Odessa, c’est comme ça

La grande Catherine reçoit en plein hiver quelques caisses d’oranges tout juste cueillies. Un billet indique qu’elles viennent d’un port lointain, quelque part dans son empire. « Vous voyez ce dont nous sommes capables ! mais nous avons besoin de votre aide pour grandir. » Impressionnée, l’impératrice de toutes les Russies envoie une énorme somme d’argent, afin que ce port puisse se développer encore davantage.

En réalité, les oranges avaient été apportées d’autres pays, par la mer Noire. Le billet destiné à l’impératrice ne mentait pas, mais il n’expliquait pas non plus toute la vérité. Ainsi que je l’ai appris dès que j’ai débarqué, poursuivant la pérégrination de quatre-vingt-dix jours que je m’étais proposé de faire de par le monde sans destination précise, la phrase que l’on entend le plus dans la ville, c’est : « Odessa, c’est comme ça. »

Quand j’ai décidé de partir en voyage, je savais que j’avais besoin au moins d’un engagement officiel chaque semaine : cela m’aiderait à résister à la tentation de m’arrêter au milieu du chemin et de retourner au Brésil avant l’heure. Aussi ai-je accepté de venir en Ukraine, invité par le gouvernement au forum consacré au vingtième anniversaire de la catastrophe de Tchernobyl. L’événement devait durer seulement un après-midi, et le vent me portait vers l’Ukraine ; j’ai donc décidé d’y rester une semaine de plus. Lorsqu’on m’a demandé ce que je désirais faire, j’ai expliqué que je participais à des rencontres « surprise » avec mes lecteurs, prévenant en général deux ou trois jours à l’avance.

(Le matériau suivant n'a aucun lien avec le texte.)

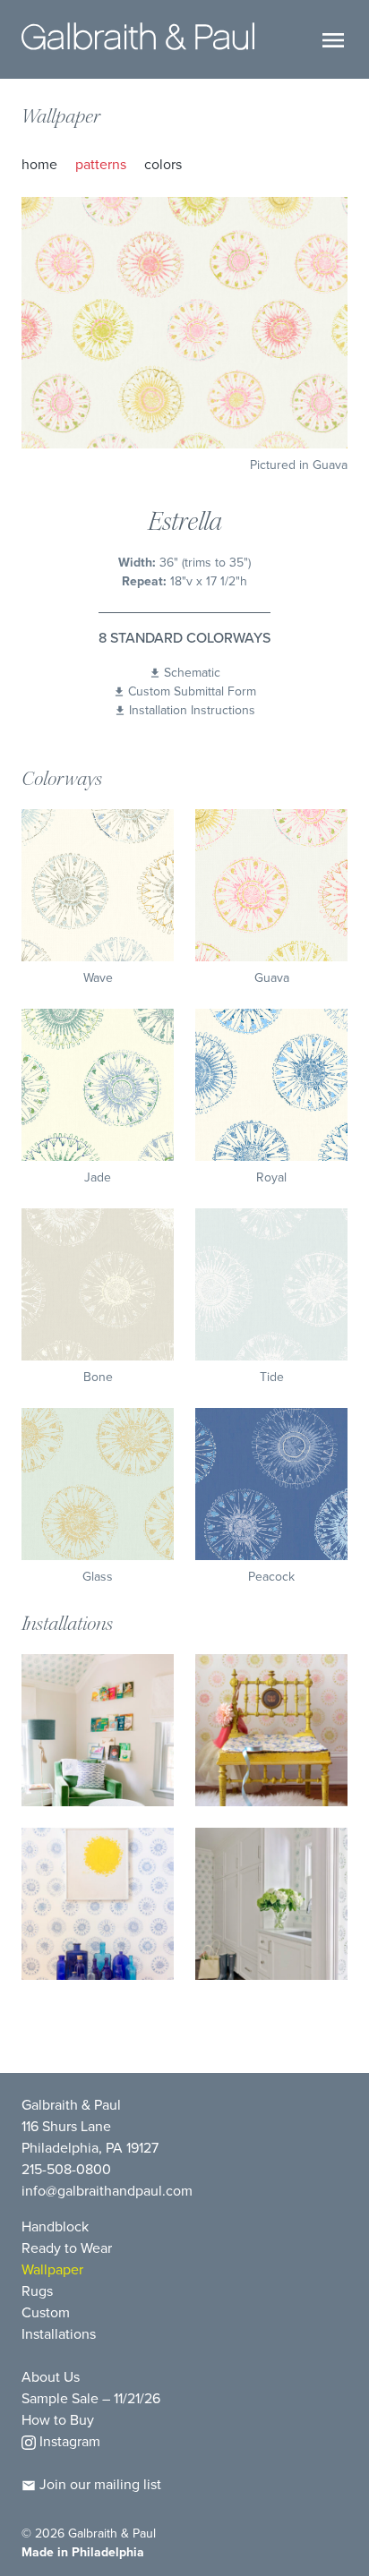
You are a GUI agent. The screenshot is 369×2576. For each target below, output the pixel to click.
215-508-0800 (66, 2169)
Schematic (192, 672)
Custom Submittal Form (192, 691)
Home (39, 164)
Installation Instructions (192, 710)
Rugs (37, 2291)
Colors (163, 164)
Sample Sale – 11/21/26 (90, 2398)
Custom (45, 2312)
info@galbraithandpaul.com (107, 2190)
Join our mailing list (98, 2484)
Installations (58, 2334)
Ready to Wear (66, 2248)
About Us (50, 2377)
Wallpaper (60, 116)
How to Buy (57, 2420)
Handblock (55, 2226)
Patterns (100, 164)
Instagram (68, 2441)
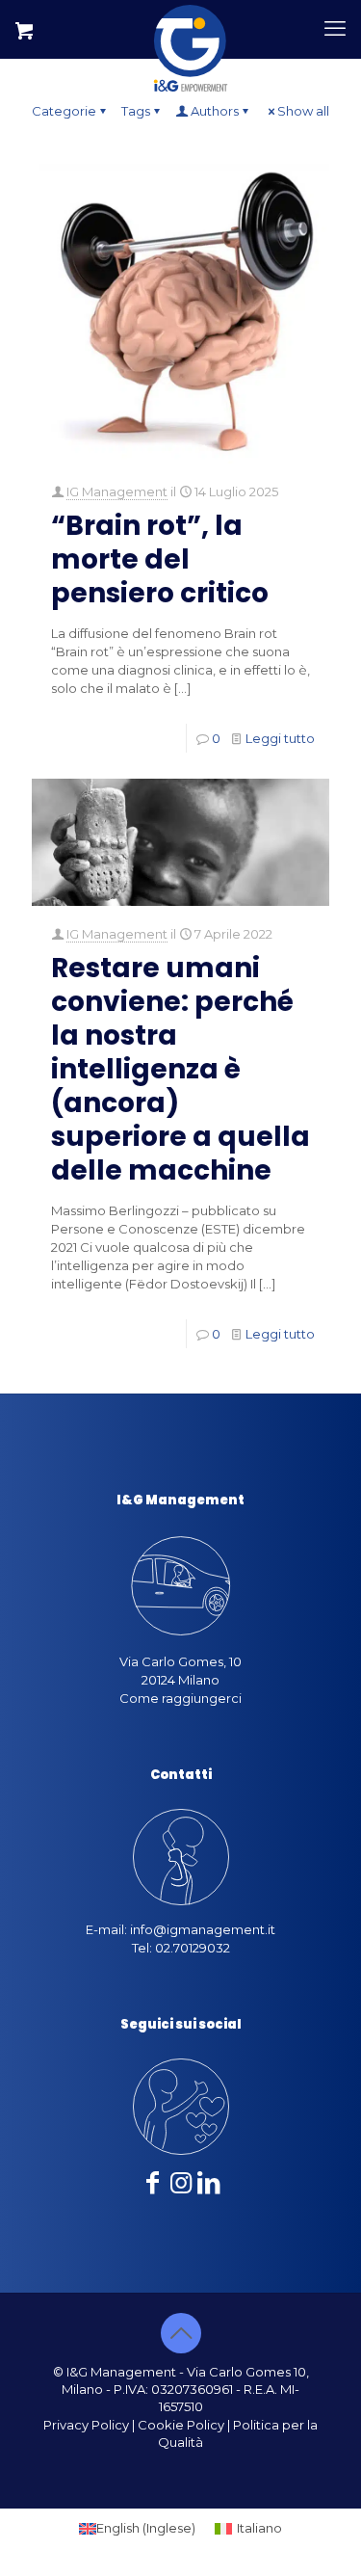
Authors (215, 111)
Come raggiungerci (180, 1698)
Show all (303, 111)
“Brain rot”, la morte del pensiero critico (160, 559)
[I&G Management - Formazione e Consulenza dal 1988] (190, 29)
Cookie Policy (181, 2424)
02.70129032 (192, 1947)
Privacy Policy (86, 2424)
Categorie (64, 111)
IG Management (117, 491)
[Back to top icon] (181, 2333)
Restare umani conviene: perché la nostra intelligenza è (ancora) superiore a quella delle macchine (180, 1069)
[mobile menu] (335, 29)
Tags (135, 111)
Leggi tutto (280, 738)
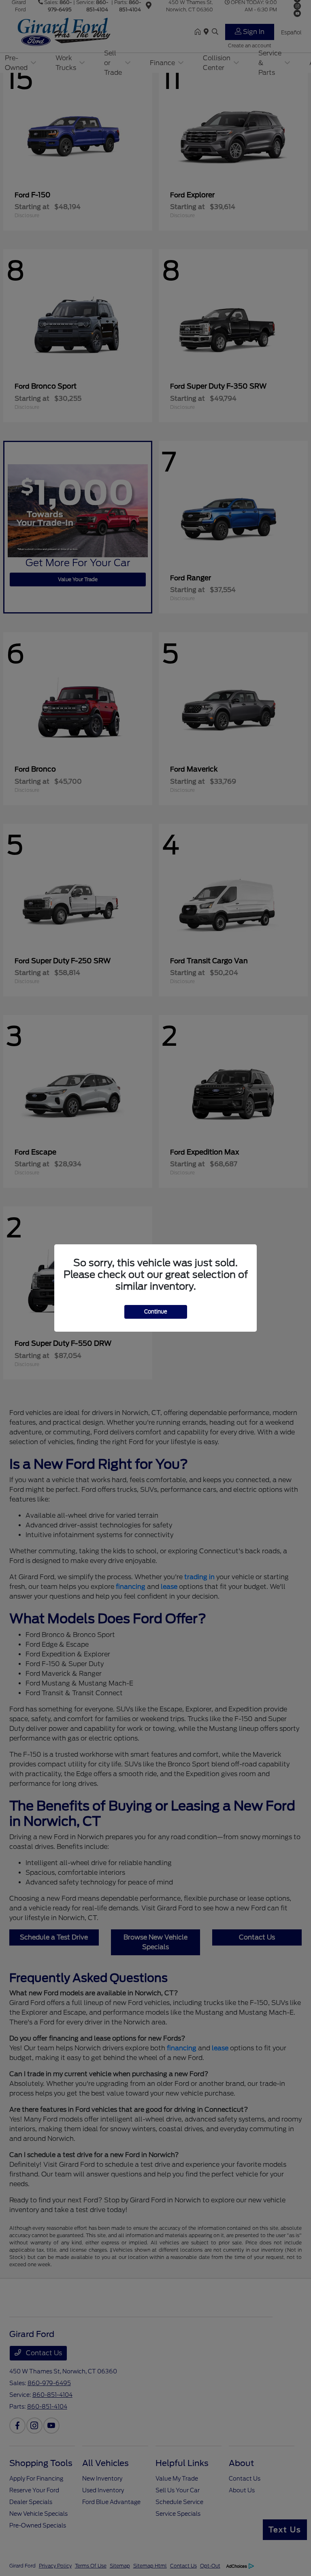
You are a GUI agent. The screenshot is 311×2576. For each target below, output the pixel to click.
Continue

« Où se passera cette rencontre ?

– À Odessa », ai-je répondu.

Tout le monde a paru très surpris. Pourquoi Odessa ? À cause de Sergey Kostin, dont un projet a été sélectionné par la Fondation Schwab (je suis membre de la direction). Lors des rencontres de Davos (la fondation est liée au Forum économique mondial), j’étais impressionné par cet Ukrainien qui, sans parler anglais, parvenait à montrer son projet et à sensibiliser les hommes d’affaire présents. Sergey insistait pour que je connaisse sa ville ; comme j’étais guidé par des impulsions et des signes, j’ai pensé que l’heure était arrivée. Pour maintenir une tradition qui avait commencé à Puente la Reina, selon laquelle le libraire local organise une fête/soirée de signatures, pour cinquante lecteurs tirés au sort.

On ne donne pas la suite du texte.